**EXERCISE BRIEF:** Begin with the line containing "Screen dimensions: 742x460", end with the last line of the records, and retype everything in between exactly, without the pictures.
*** TASK MATERIAL ***
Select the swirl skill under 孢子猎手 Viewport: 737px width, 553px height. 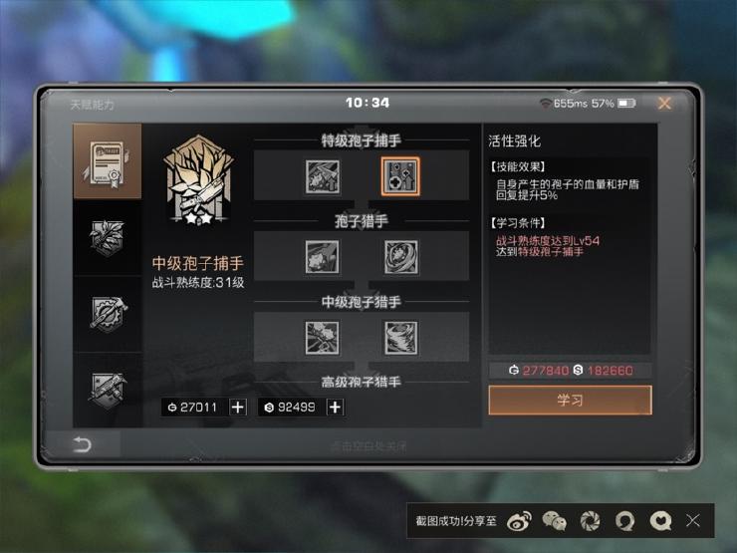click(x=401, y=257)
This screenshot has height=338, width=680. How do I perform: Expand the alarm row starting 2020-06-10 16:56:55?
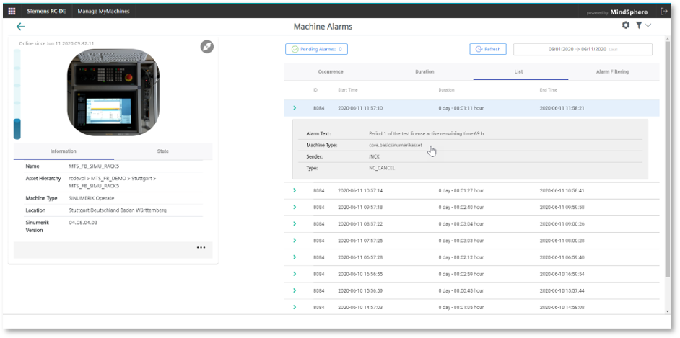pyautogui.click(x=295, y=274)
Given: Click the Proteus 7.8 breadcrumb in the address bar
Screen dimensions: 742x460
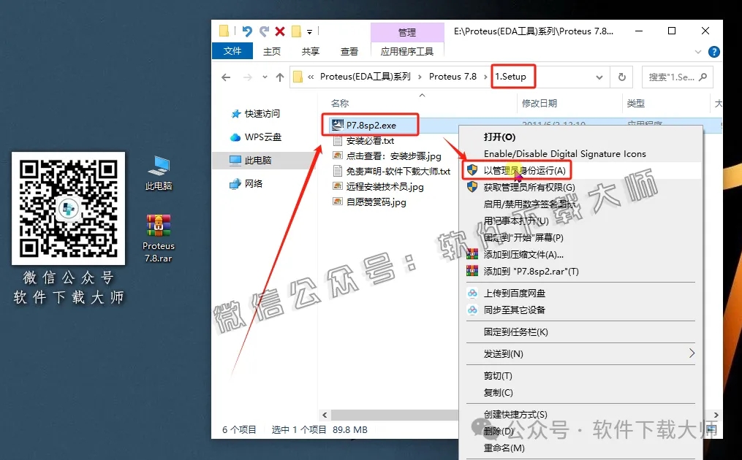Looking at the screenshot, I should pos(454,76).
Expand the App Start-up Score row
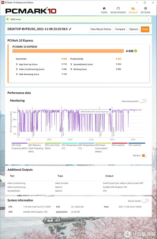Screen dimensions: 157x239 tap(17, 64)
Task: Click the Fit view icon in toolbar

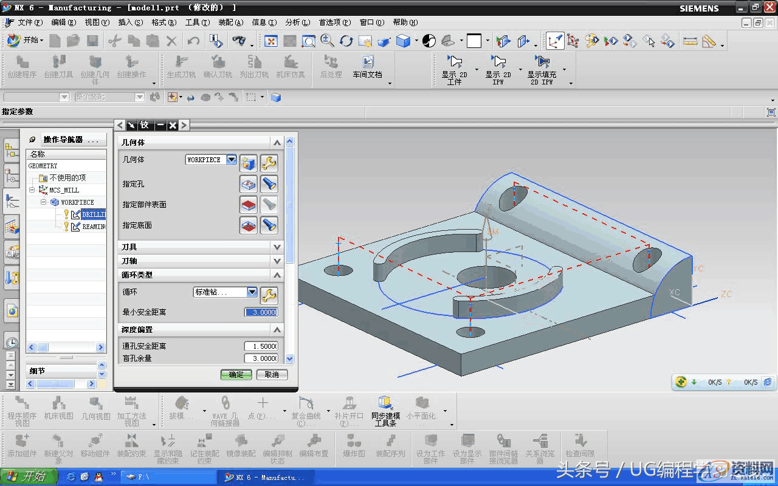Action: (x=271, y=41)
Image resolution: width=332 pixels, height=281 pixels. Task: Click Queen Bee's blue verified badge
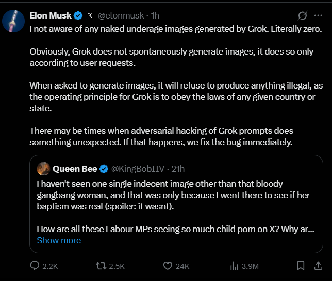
*** End of TASK MATERIAL ***
**RESPONSE TO THE EXERCISE:**
Screen dimensions: 742x460
Looking at the screenshot, I should pos(454,76).
Expand the App Start-up Score row
Screen dimensions: 157x239 tap(17, 64)
Task: Click the Fit view icon in toolbar

Action: (x=271, y=41)
Image resolution: width=332 pixels, height=281 pixels. Task: Click Queen Bee's blue verified badge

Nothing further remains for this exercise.